[Selected text]:
============

# What kind of ham to get for smoking?



## devildog89 (Dec 20, 2016)

Most of the ham I see at the local stores are already smoked, or have added water, which I read somewhere do not work great for smoking. I have never been a big fan of ham, but a friend smoked one and it was the best ham I have ever had so I want to do one soon.


----------



## 3montes (Dec 20, 2016)

Most hams you see in the grocery store are already going to be smoked and have water added. If you want a fresh one you will need to find a butcher to hook you up most likely.

I love ham on the smoker. All you're doing is basically heating it up and double smoking it. My experience is the cheaper off brand hams benefit the most from being in the smoker. The more expensive ones that have been smoked don't seem to absorb the extra smoke flavor as much.

Throwing a ham on the smoker is always a nice no fuss meal. Throw it on for a couple of hours and bring to temp and that's about it. Then you have a nice ham bone for soup later!
	

	
	
		
		



		
			






  

Oh, I avoid the spiral cut hams as they have a tendency to dry out. Besides I like to cut my own ham steak.

============

[Data entries]:
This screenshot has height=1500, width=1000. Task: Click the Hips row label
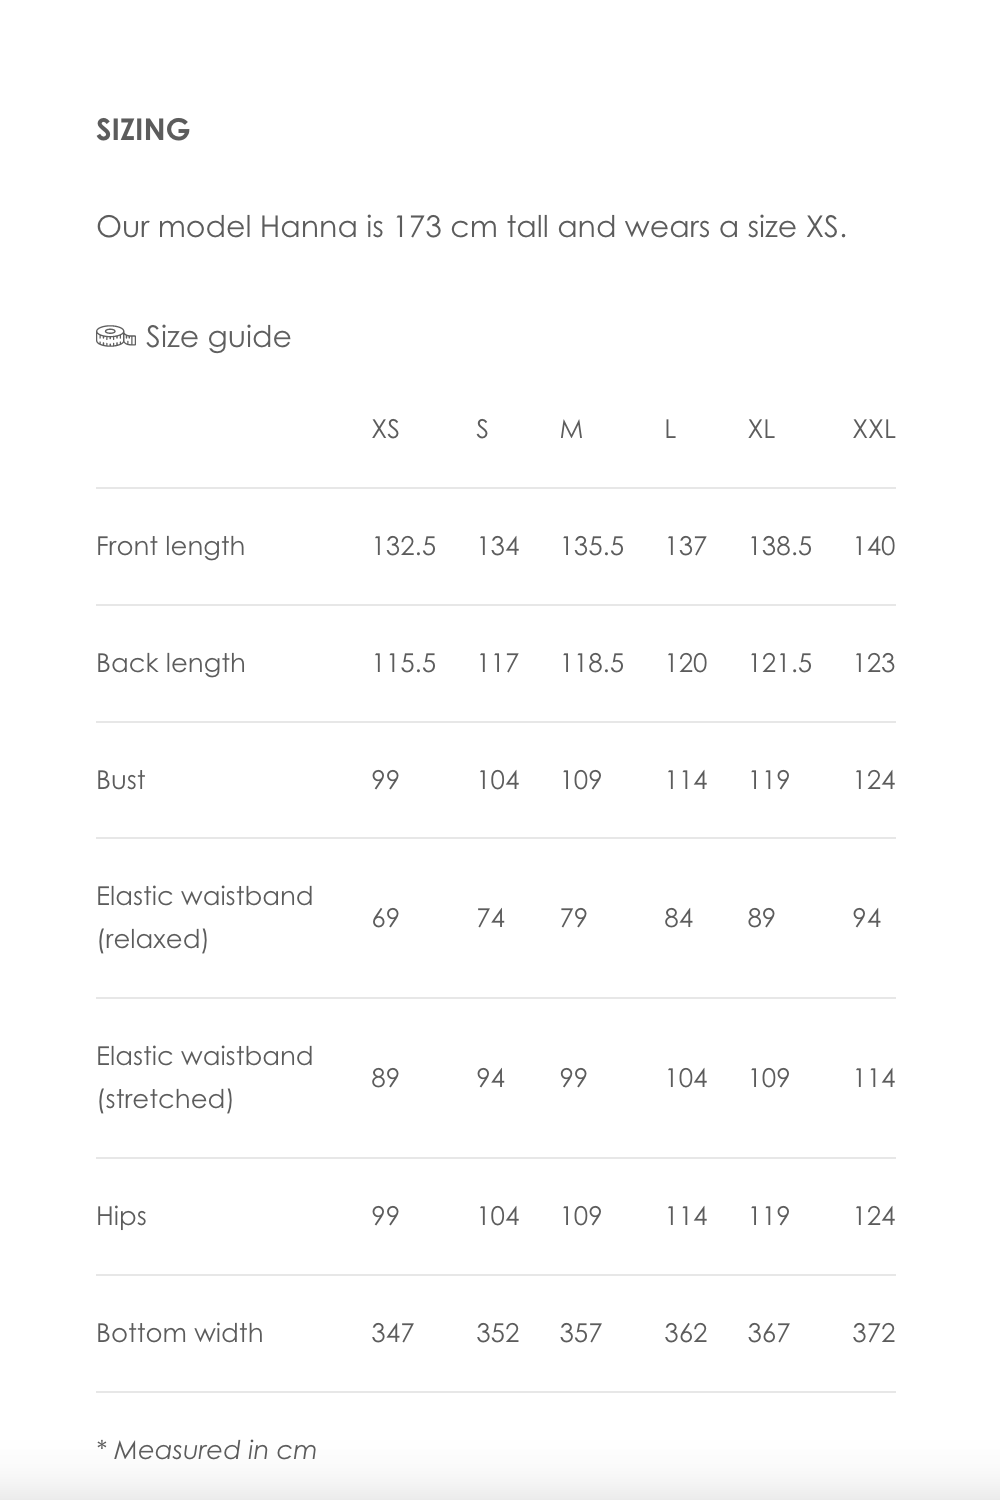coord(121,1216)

============

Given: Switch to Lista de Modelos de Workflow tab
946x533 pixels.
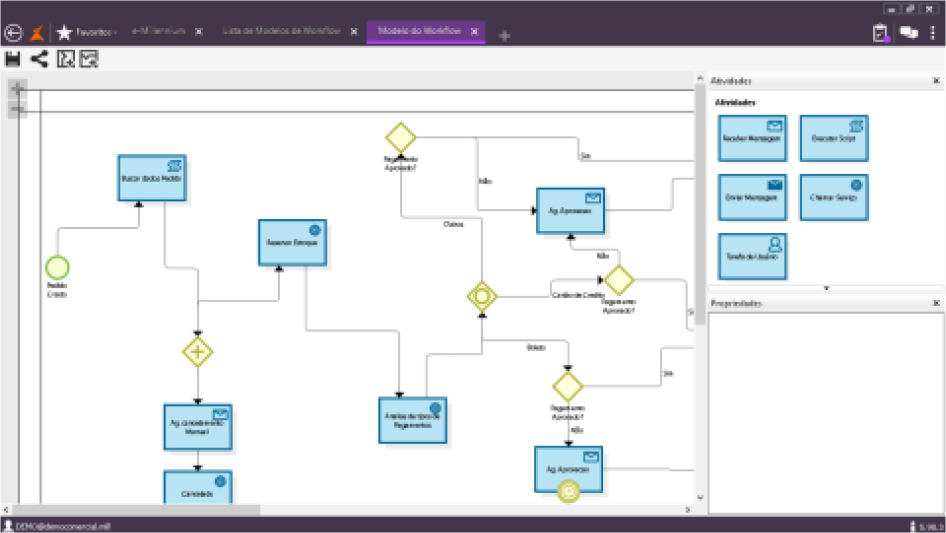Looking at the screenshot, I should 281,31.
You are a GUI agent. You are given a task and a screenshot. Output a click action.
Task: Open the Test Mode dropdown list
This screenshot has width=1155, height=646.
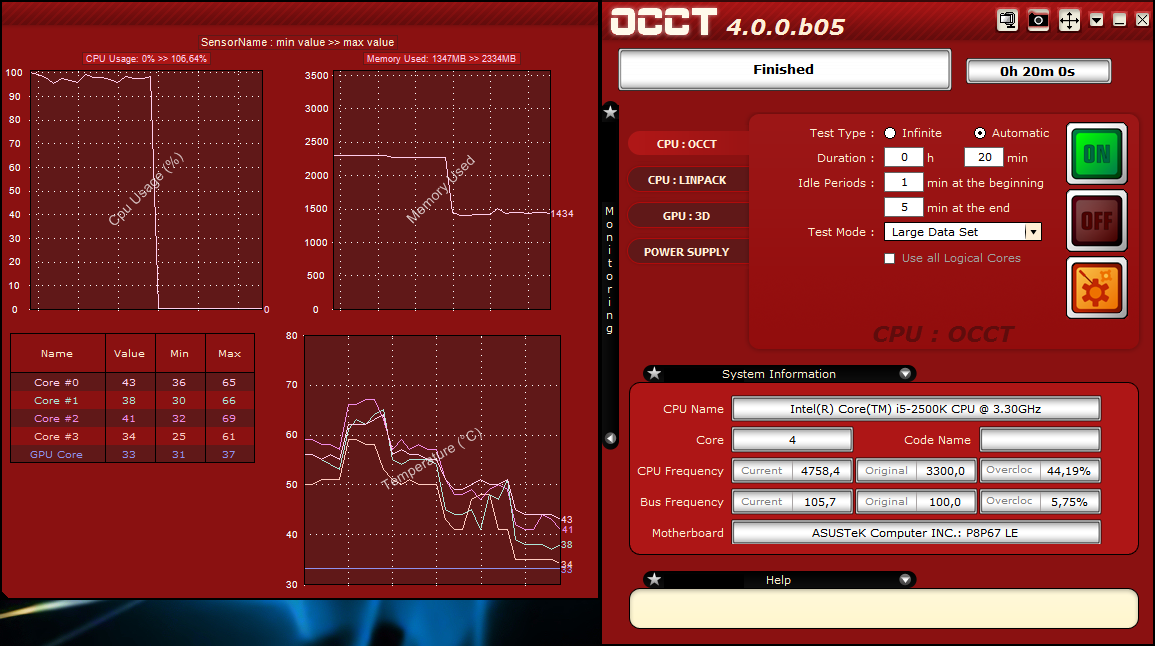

============

[Exercise set]:
#1 In the forum thread about smoking ham, why does 3montes avoid spiral cut hams?
#2 Reproduce the stretch of the ham-smoking thread from "Most hams you" through "up most likely.".

[Task-by-task answers]:
#1 They tend to dry out.

#2
Most hams you see in the grocery store are already going to be smoked and have water added. If you want a fresh one you will need to find a butcher to hook you up most likely.